------ Exercise material

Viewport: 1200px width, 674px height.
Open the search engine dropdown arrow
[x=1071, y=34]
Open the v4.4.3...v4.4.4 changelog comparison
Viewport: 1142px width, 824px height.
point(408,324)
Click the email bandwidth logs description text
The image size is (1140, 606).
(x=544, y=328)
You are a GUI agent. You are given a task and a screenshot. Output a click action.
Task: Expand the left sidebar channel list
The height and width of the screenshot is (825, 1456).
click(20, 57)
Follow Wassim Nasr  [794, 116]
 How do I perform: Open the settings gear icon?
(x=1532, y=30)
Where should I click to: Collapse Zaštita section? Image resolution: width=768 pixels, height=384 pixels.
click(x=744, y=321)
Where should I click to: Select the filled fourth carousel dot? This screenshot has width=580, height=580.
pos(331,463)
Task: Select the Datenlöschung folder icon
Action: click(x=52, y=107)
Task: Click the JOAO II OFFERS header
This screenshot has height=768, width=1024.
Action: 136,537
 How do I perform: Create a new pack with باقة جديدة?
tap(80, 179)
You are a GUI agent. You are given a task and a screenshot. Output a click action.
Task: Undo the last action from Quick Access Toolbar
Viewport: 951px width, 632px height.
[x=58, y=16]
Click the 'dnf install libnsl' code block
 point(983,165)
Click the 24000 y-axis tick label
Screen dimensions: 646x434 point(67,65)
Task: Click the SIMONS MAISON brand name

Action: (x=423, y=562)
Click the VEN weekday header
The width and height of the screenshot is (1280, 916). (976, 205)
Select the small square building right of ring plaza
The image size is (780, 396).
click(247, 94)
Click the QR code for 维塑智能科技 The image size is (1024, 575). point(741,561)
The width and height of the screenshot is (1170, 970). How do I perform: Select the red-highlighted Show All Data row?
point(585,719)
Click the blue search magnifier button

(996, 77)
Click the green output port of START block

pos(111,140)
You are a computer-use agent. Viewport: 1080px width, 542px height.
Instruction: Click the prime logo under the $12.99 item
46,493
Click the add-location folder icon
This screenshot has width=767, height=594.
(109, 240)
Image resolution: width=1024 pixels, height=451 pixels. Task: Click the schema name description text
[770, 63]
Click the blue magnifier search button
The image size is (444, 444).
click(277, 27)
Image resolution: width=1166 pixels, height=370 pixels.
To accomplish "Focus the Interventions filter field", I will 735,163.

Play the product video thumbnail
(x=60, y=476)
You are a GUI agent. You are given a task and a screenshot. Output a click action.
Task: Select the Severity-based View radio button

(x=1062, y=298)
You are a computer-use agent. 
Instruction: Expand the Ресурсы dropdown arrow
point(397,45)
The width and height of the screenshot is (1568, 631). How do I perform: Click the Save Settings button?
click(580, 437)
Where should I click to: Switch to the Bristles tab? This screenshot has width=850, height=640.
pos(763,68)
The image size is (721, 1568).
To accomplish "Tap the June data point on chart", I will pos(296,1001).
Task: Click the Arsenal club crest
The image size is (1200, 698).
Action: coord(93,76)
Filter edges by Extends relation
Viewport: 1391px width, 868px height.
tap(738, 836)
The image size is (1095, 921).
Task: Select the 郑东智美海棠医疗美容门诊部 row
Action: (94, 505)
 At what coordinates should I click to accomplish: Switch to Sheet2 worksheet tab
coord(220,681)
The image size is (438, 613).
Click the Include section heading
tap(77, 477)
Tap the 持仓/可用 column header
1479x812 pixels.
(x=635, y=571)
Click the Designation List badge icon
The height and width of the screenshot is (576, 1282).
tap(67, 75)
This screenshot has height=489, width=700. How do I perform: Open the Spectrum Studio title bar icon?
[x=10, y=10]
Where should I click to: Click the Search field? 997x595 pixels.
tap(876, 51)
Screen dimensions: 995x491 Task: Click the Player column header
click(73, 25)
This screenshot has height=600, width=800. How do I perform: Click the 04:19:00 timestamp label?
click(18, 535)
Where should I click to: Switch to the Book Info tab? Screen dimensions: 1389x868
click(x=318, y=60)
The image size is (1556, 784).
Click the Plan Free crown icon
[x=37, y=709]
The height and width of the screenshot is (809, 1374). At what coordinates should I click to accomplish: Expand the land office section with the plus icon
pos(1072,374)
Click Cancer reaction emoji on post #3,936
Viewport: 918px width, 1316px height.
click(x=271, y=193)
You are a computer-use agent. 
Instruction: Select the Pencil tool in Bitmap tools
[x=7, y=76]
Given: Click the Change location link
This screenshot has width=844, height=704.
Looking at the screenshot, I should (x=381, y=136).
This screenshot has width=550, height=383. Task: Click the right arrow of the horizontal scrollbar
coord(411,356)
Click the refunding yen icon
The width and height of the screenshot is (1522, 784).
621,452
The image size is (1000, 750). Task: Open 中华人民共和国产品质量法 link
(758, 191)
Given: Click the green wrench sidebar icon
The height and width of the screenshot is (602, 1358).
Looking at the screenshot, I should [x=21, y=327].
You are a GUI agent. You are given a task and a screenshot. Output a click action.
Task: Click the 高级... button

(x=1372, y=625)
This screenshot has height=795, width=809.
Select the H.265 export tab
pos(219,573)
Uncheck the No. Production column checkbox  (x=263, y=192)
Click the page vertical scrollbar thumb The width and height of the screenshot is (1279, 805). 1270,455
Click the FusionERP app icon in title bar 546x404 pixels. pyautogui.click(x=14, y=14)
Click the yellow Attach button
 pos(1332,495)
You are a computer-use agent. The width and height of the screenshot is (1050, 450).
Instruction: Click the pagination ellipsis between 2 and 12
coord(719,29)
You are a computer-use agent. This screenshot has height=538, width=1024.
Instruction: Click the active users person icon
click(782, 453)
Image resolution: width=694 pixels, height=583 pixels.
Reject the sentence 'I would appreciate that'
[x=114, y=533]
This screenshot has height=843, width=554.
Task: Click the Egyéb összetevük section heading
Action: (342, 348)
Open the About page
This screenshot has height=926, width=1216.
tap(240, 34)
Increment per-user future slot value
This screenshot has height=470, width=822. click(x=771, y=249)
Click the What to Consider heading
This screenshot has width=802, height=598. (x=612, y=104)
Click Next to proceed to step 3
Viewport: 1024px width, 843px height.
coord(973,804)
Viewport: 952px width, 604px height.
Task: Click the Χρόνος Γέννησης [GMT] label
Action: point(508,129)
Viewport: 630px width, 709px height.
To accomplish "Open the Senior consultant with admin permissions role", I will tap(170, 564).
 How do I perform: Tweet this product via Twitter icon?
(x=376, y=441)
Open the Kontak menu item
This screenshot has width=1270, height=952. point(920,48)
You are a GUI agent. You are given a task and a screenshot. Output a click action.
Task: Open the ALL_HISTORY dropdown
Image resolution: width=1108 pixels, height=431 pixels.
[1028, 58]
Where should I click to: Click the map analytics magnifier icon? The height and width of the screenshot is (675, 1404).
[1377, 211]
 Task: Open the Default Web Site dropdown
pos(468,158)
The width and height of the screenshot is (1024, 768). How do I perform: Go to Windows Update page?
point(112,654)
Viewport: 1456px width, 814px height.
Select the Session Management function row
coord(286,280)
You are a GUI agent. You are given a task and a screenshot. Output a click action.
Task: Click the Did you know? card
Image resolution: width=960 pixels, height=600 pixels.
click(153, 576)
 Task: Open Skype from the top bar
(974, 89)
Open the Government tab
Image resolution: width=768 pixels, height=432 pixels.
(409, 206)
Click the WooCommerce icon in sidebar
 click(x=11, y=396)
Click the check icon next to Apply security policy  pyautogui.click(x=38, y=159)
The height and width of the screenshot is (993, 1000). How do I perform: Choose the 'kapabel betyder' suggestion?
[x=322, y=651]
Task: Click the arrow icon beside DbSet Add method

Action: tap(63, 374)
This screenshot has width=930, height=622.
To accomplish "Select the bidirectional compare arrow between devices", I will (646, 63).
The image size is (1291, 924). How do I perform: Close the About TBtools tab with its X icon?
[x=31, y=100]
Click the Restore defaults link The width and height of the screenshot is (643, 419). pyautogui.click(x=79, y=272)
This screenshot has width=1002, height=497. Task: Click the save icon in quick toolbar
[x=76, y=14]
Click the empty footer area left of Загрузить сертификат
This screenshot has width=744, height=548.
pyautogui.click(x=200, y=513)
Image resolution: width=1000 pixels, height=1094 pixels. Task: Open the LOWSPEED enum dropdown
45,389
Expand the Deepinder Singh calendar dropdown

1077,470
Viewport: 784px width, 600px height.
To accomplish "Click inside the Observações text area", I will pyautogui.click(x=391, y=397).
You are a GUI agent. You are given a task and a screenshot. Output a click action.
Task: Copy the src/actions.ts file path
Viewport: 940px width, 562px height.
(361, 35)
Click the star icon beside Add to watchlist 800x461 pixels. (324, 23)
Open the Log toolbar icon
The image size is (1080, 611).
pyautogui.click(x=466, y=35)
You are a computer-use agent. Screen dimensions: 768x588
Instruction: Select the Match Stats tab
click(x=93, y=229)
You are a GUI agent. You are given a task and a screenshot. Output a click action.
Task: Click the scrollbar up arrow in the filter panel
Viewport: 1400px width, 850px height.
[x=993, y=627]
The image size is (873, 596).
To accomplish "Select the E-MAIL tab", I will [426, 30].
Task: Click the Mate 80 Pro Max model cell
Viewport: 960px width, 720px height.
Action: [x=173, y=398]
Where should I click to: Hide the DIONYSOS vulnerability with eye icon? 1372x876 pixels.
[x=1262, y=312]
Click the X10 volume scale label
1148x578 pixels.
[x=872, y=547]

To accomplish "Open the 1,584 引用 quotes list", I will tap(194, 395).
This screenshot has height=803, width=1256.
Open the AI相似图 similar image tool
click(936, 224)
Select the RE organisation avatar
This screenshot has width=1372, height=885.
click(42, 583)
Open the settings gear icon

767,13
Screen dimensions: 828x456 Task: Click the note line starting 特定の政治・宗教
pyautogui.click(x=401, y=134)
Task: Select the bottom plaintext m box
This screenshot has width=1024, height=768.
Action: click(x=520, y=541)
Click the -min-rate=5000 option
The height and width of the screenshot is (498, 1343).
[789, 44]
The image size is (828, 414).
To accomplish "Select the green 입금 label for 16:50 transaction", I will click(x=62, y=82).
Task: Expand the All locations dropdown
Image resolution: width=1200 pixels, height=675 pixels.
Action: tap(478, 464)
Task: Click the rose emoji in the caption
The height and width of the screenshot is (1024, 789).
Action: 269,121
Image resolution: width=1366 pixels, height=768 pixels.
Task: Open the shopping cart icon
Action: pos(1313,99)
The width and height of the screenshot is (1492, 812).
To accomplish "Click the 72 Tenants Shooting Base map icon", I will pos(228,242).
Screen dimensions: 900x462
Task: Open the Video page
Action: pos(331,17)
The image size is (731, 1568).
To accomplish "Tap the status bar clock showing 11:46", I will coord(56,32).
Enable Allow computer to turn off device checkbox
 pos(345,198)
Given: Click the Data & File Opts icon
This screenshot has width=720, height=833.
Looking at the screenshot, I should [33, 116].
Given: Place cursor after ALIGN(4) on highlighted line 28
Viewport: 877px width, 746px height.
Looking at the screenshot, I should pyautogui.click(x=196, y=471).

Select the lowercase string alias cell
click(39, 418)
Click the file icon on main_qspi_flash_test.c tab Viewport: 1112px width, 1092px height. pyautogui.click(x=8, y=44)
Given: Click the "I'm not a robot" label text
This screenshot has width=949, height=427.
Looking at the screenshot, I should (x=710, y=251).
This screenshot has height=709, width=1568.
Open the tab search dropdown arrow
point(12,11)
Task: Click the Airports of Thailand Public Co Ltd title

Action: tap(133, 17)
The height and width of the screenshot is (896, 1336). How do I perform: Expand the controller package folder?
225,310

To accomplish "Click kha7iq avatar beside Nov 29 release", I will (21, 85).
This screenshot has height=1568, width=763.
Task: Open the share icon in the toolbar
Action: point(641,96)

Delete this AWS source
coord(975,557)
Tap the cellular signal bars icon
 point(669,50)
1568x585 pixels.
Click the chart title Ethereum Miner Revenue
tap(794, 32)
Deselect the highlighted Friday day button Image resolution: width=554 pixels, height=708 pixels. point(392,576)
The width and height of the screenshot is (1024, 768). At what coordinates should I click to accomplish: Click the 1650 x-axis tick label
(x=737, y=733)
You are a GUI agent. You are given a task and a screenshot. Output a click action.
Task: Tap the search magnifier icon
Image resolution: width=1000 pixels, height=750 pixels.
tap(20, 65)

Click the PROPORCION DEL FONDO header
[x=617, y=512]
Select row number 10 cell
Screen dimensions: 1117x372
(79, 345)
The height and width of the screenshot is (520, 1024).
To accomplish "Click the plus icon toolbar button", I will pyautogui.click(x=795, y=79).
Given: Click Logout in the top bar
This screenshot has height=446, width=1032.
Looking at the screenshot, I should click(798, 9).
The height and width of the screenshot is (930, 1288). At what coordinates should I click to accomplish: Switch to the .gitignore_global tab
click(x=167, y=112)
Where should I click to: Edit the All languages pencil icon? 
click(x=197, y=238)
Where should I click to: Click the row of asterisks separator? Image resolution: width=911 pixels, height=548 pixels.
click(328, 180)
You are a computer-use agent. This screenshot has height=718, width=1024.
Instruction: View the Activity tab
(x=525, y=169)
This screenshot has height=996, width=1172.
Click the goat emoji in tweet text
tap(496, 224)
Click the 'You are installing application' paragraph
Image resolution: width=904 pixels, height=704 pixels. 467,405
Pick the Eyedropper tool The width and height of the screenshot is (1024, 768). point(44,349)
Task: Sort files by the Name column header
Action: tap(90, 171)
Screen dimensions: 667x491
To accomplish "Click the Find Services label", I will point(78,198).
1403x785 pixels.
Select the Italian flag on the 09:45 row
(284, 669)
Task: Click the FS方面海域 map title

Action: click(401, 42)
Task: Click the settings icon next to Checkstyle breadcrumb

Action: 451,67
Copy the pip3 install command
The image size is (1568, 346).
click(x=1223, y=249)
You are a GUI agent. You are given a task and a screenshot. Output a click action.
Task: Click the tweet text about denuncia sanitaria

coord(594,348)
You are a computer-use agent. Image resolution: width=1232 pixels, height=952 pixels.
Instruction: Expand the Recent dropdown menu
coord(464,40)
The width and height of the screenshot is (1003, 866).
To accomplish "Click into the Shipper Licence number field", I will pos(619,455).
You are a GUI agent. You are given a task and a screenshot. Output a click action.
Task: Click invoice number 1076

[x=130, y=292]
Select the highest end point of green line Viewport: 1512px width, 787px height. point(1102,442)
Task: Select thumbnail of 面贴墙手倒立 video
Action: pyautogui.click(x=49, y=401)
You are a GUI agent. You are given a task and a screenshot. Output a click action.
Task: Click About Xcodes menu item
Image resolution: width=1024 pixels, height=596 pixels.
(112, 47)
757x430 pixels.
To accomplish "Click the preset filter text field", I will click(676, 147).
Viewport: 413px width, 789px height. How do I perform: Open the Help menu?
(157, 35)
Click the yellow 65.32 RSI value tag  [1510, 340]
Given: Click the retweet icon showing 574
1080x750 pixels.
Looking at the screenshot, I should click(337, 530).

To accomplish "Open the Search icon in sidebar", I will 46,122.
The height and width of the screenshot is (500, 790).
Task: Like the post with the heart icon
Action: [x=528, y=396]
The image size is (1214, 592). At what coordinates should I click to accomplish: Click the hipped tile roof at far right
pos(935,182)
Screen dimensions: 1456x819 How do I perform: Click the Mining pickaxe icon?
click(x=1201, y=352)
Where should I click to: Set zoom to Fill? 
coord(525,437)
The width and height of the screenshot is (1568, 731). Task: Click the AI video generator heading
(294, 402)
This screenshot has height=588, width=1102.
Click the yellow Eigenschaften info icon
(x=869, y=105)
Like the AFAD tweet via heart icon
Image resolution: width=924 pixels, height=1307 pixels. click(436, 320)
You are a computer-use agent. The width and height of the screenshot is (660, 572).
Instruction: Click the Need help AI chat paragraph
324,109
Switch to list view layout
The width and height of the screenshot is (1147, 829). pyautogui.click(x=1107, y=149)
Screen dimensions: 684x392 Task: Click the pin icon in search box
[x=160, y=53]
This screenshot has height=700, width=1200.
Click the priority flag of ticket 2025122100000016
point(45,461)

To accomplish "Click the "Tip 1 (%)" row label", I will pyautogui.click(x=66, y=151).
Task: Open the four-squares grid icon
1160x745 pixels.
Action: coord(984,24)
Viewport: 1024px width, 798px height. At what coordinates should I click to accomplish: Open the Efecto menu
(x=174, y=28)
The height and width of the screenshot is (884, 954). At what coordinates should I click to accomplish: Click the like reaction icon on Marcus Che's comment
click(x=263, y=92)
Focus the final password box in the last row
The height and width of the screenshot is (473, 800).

------------

** Goal of the exercise **
Copy task for the entries above: every line with the string "area".

** Solution to this problem **
Click the empty footer area left of Загрузить сертификат
To accomplish "Click inside the Observações text area", I will pyautogui.click(x=391, y=397).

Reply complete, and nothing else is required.